*** Opening Data supplied ***

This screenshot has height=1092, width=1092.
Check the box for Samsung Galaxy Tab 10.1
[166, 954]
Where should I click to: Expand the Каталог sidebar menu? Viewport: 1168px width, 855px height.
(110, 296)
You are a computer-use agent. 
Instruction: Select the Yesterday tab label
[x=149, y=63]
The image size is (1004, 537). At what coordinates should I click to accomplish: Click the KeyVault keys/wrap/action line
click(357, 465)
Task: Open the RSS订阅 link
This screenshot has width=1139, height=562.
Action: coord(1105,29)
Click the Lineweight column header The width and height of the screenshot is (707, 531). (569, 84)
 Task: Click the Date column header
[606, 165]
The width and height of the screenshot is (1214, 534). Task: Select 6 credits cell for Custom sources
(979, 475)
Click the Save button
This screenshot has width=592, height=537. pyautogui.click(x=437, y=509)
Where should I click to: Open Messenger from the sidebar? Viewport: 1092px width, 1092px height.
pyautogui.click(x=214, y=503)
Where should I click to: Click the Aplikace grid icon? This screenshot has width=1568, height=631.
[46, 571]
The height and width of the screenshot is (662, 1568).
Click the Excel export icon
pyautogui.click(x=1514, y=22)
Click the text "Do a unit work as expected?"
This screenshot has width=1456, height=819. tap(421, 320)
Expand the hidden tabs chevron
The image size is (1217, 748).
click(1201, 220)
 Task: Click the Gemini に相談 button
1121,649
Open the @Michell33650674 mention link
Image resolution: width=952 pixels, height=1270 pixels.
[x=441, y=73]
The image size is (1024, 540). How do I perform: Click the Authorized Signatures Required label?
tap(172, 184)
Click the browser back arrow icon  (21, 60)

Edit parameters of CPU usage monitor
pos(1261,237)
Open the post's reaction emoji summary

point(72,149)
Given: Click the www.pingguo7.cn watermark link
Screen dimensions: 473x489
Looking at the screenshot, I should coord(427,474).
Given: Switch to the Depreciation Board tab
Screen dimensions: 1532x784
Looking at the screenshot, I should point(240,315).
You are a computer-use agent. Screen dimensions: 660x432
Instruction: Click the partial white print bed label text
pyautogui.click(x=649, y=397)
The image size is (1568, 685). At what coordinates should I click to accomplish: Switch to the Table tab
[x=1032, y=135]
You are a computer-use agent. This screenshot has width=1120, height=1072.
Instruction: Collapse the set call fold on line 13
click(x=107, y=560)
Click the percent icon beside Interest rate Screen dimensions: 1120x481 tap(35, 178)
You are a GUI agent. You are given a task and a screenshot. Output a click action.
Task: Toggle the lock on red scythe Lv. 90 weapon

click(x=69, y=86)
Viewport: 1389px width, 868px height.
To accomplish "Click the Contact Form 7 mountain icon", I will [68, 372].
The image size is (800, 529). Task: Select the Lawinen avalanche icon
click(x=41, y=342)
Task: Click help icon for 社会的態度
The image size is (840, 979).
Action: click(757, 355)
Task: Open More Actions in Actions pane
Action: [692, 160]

*** Closing Data supplied ***

● What to produce
Your response should contain each line of the entries above that holds the string "computer".

● Solution
You are a computer-use agent. 
You are a computer-use agent. Screen dimensions: 660x432
You are a computer-use agent. This screenshot has width=1120, height=1072.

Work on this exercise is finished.